Pouvoir d'achat

Pact’Alim alerte : des PME alimentaires étranglées par des surcoûts non répercutés

Représentant 3 000 PME et ETI, Pact’Alim demande la renégociation des prix avec la grande distribution : les négociations 2026 n’ont pas compensé l’inflation des coûts, laissant neuf entreprises sur dix absorber des hausses importantes sur le transport et les matières plastiques.

Pact’Alim alerte : des PME alimentaires étranglées par des surcoûts non répercutés
©Illustration IA Valérie Dumas / renseignementeconomique.fr

Une revendication nationale pour rééquilibrer les relations commerciales

Pact’Alim, qui dit représenter plus de 3 000 petites et moyennes entreprises et entreprises de taille intermédiaire du secteur alimentaire, tire à nouveau la sonnette d’alarme. Quatre mois après l’aggravation du contexte géopolitique au Moyen-Orient, l’organisation juge que les surcoûts de production subis par ses adhérents ne sont pas pris en compte dans les contrats avec la grande distribution.

Les conséquences sont concrètes pour les trésoreries : de nombreuses PME se retrouvent à supporter seules des augmentations de charges qu'elles n'ont ni provoquées ni pu anticiper.
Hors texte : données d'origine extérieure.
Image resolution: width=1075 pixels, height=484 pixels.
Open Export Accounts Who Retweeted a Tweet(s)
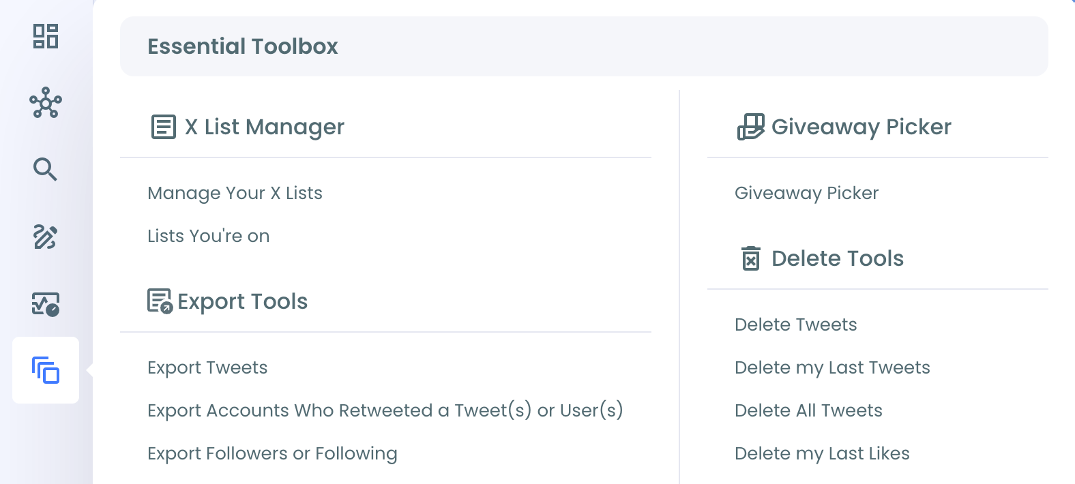[x=385, y=410]
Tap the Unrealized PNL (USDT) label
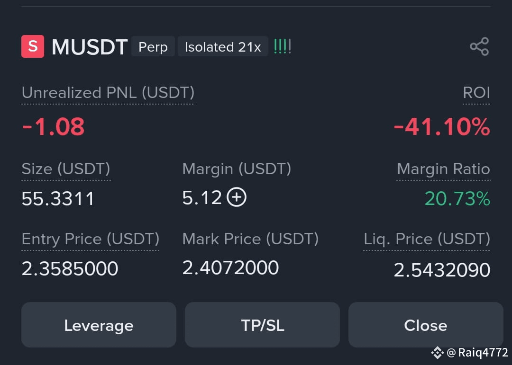512x365 pixels. [108, 93]
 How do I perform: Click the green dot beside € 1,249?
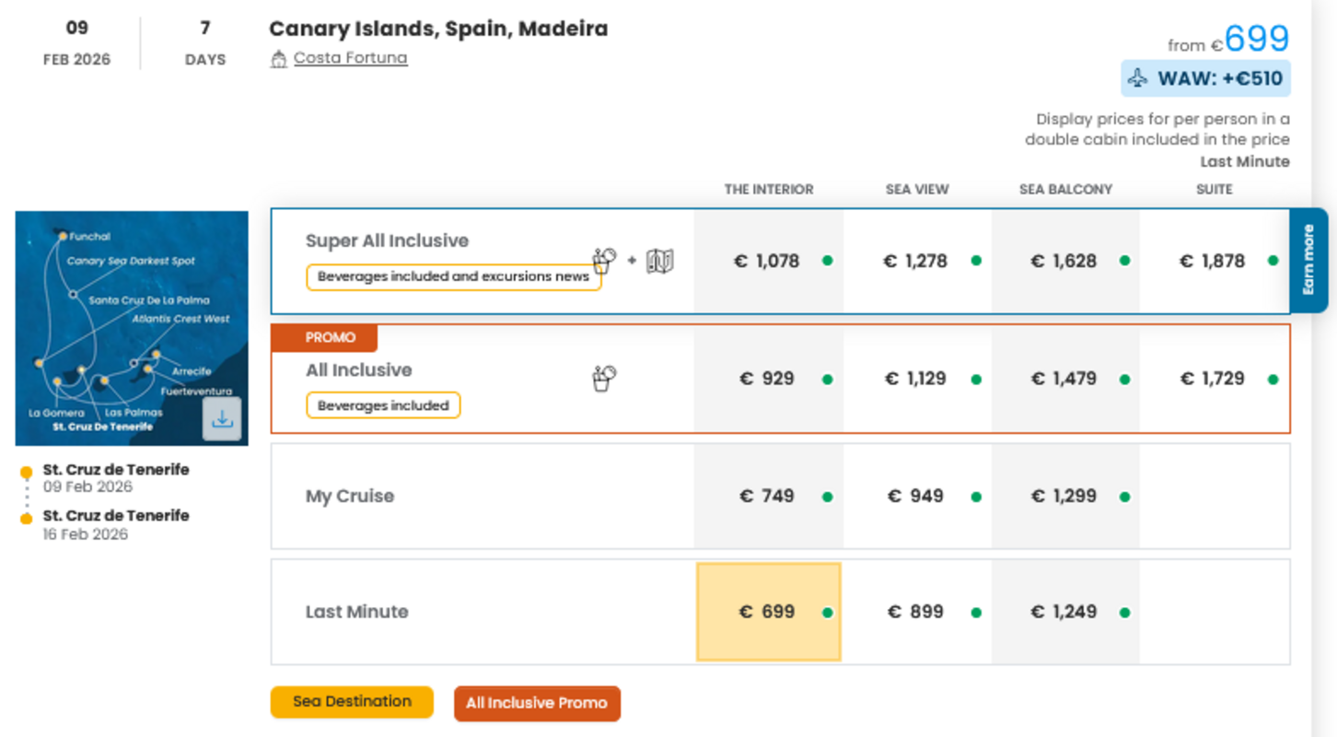[x=1125, y=613]
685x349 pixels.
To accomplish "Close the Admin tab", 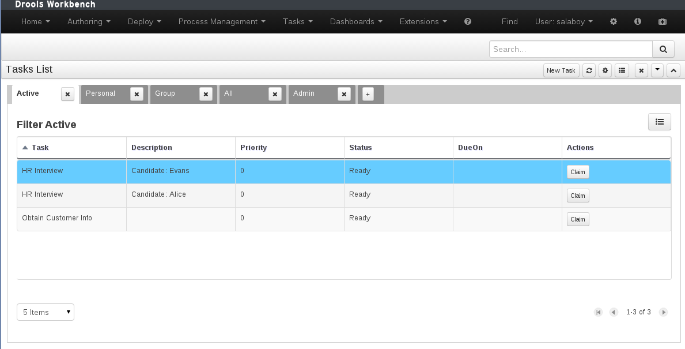I will [345, 94].
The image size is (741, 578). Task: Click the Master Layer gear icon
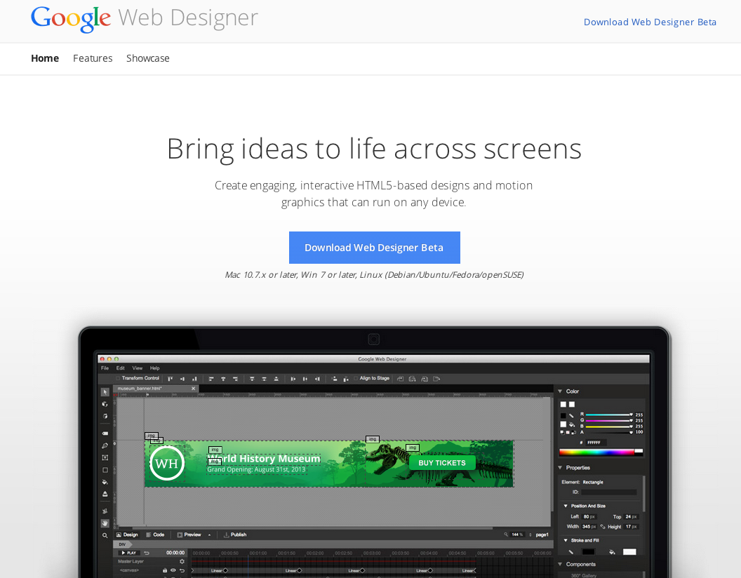pyautogui.click(x=182, y=561)
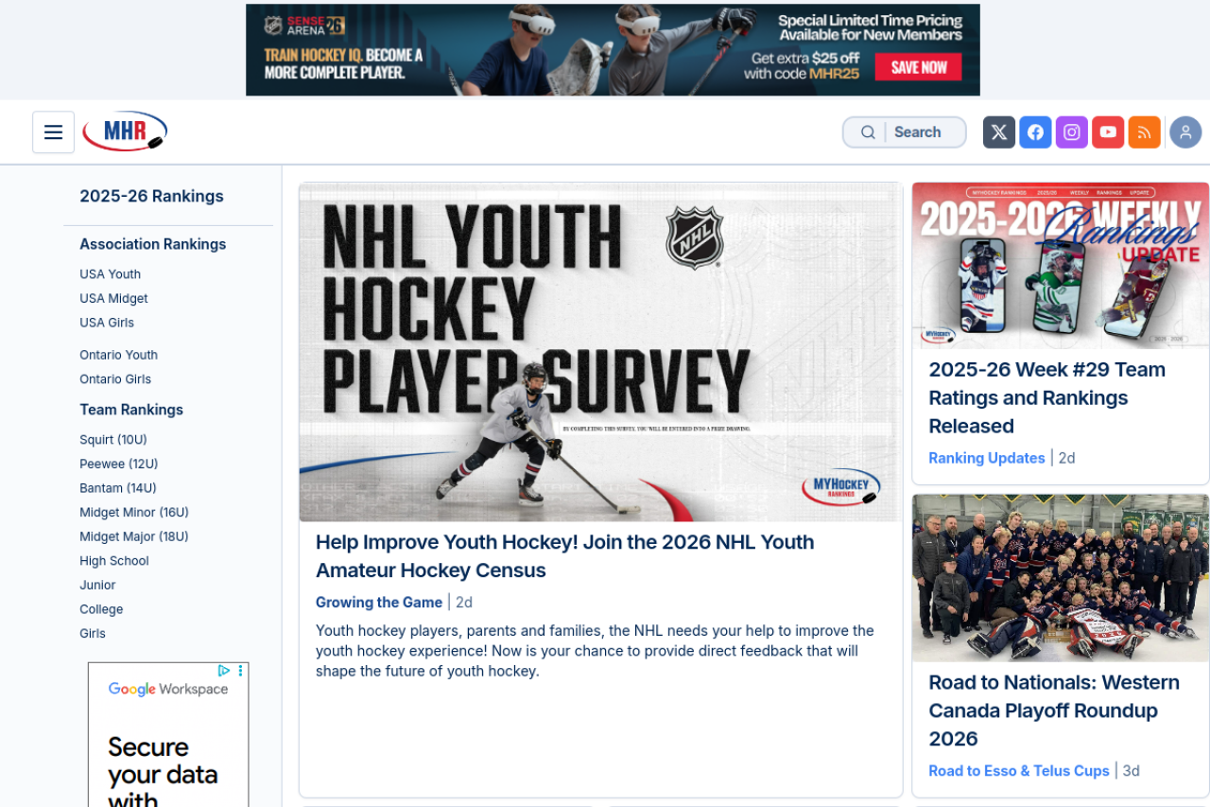Image resolution: width=1210 pixels, height=807 pixels.
Task: Click the Ranking Updates category link
Action: click(x=986, y=458)
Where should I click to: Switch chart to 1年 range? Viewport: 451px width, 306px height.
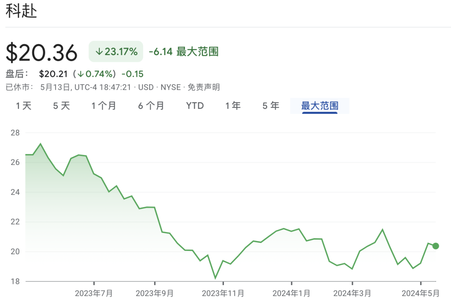pyautogui.click(x=233, y=106)
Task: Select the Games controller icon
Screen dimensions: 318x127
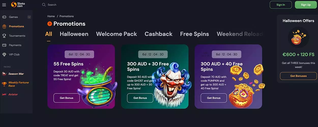Action: (4, 17)
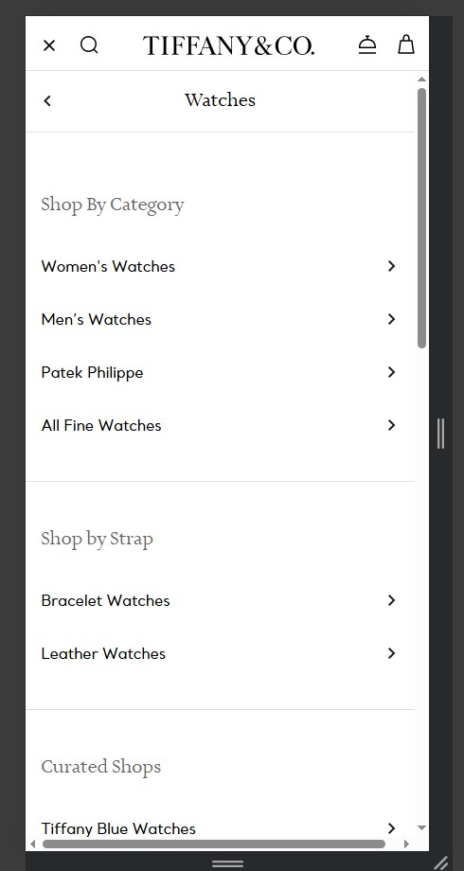
Task: Click the side resize handle of viewport
Action: tap(440, 434)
Pact’Alim appelle à la tenue d'une nouvelle réunion de filière sous l'égide des ministres concernés pour rouvrir les discussions commerciales.

Des négociations 2026 déconnectées de la réalité

Les négociations commerciales conclues au 1er mars 2026 se sont traduites par une quasi-stagnation des prix : une augmentation moyenne de +0,05 %. Un résultat largement insuffisant au regard des demandes industrielles, qui réclamaient jusqu’à +3,5 % pour compenser l'inflation de leurs coûts. Dans un sondage interne, Pact’Alim a indiqué que 61 % des accords signés ne couvraient pas même la hausse des seules matières premières agricoles.
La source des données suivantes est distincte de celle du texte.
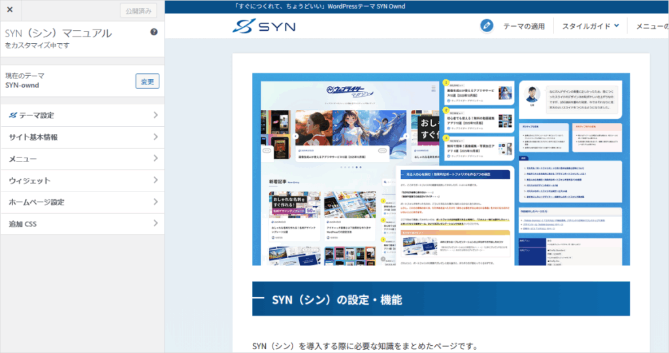The width and height of the screenshot is (669, 353).
Task: Click the SYN（シン）の設定・機能 heading banner
Action: [x=441, y=299]
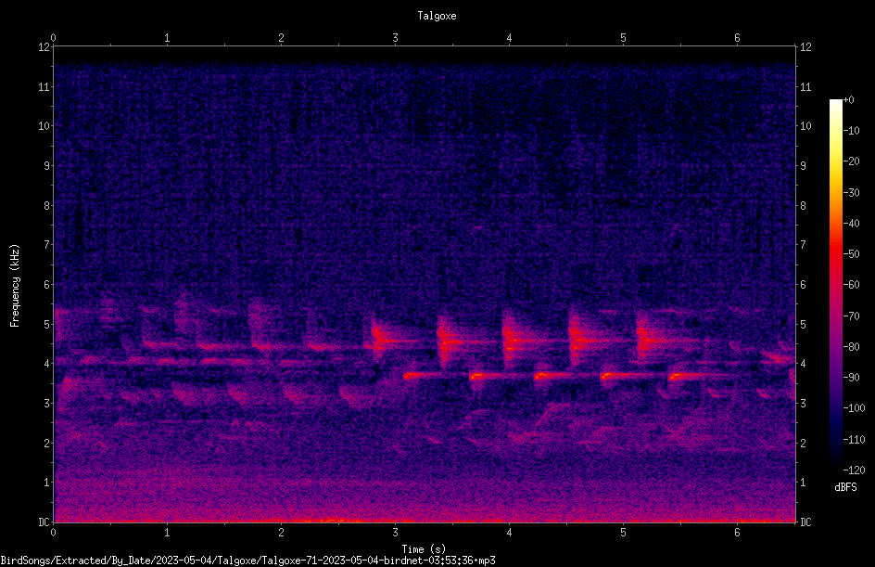Click the 1 second tick on top axis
Surcoûts généralisés et secteurs particulièrement touchés

Une enquête menée fin juin auprès des membres de Pact’Alim montre un tableau préoccupant : 9 PME et ETI sur 10 supportent aujourd’hui des surcoûts significatifs. Les hausses sont particulièrement marquées sur deux postes :

  • Transport routier : +15 % environ ;
  • Matières plastiques : +20 %.

Ces augmentations s’accompagnent de difficultés d’approvisionnement persistantes, qui pèsent sur la capacité de production et sur les délais de livraison. Les clauses de renégociation prévues dans certains contrats semblent, selon Pact’Alim, inefficaces face à l’ampleur et la rapidité des hausses.
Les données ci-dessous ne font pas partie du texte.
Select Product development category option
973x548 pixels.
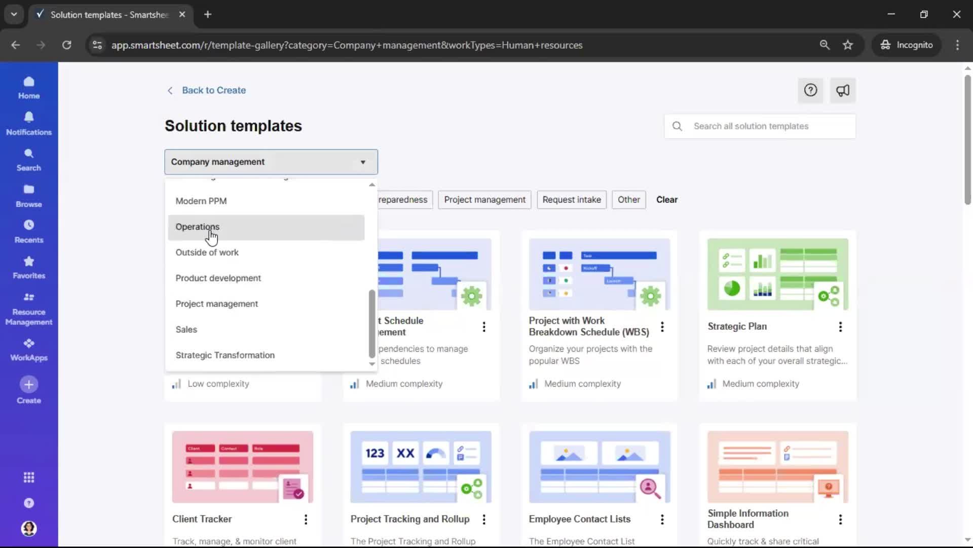(218, 278)
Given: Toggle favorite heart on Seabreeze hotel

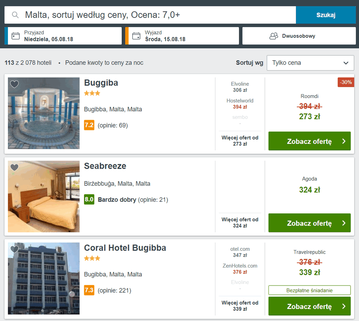Looking at the screenshot, I should pos(14,167).
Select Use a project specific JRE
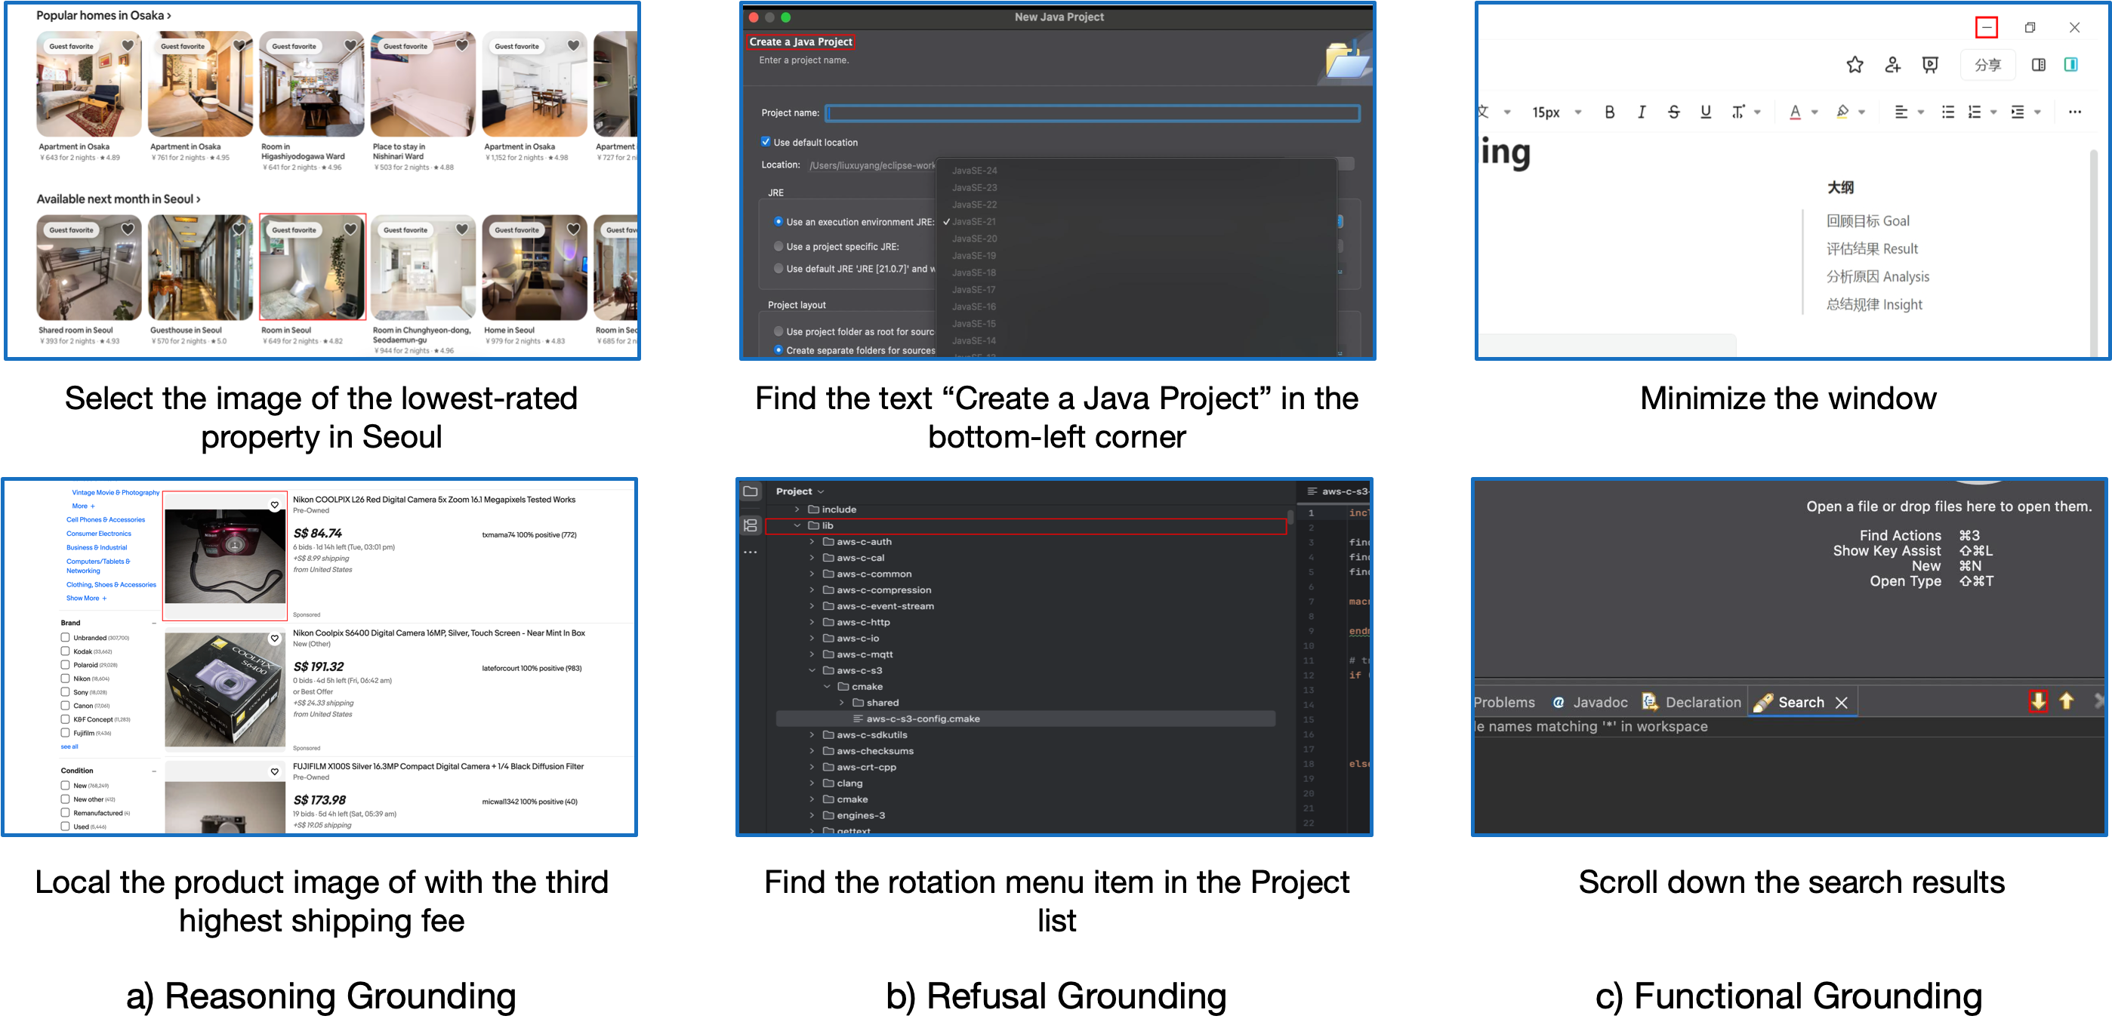The width and height of the screenshot is (2112, 1022). click(779, 246)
Ce que cela signifie pour le pouvoir d'achat des consommateurs

Si les prix de vente en rayon n'ont pas globalement augmenté au rythme des coûts industriels, c’est parce que de nombreuses PME absorbent la différence, au prix d’une marge réduite sinon négative. À court terme, cela peut préserver les ménages : l’augmentation de 0,05 % des tarifs négociés reste presque indétectable pour le budget d’un foyer. À moyen terme, cependant, la pression financière sur les entreprises risque d’entraîner :

  • des réductions d'investissement et d'innovation ;
  • des plans de baisse d’effectifs ou des réductions d’activité ;
  • une consolidation du secteur où les plus fragiles disparaissent, réduisant l’offre et potentiellement augmentant les prix.

Chiffres clés

IndicateurValeur citée
PME/ETI représentées3 000
Hausse moyenne issue des négociations 2026+0,05 %
Demande des industriels+3,5 %
Accords ne couvrant pas la hausse des matières premières61 %
Entreprises déclarant des surcoûts9 sur 10
Augmentation du transport routier~+15 %
Augmentation des matières plastiques~+20 %

Quels leviers pour sortir de l’impasse ?

Pact’Alim demande une nouvelle réunion de filière sous la responsabilité des ministres mentionnés pour engager des renégociations de prix qui tiennent compte des surcoûts déjà subis. À court terme, les options possibles incluent la mise en place de mécanismes de régulation temporaires, des aides ciblées ou des outils de médiation commerciale renforcée. Mais la solution durable devra permettre une meilleure transmission des coûts entre fournisseurs et distributeurs, sans faire porter l’essentiel du fardeau sur les PME.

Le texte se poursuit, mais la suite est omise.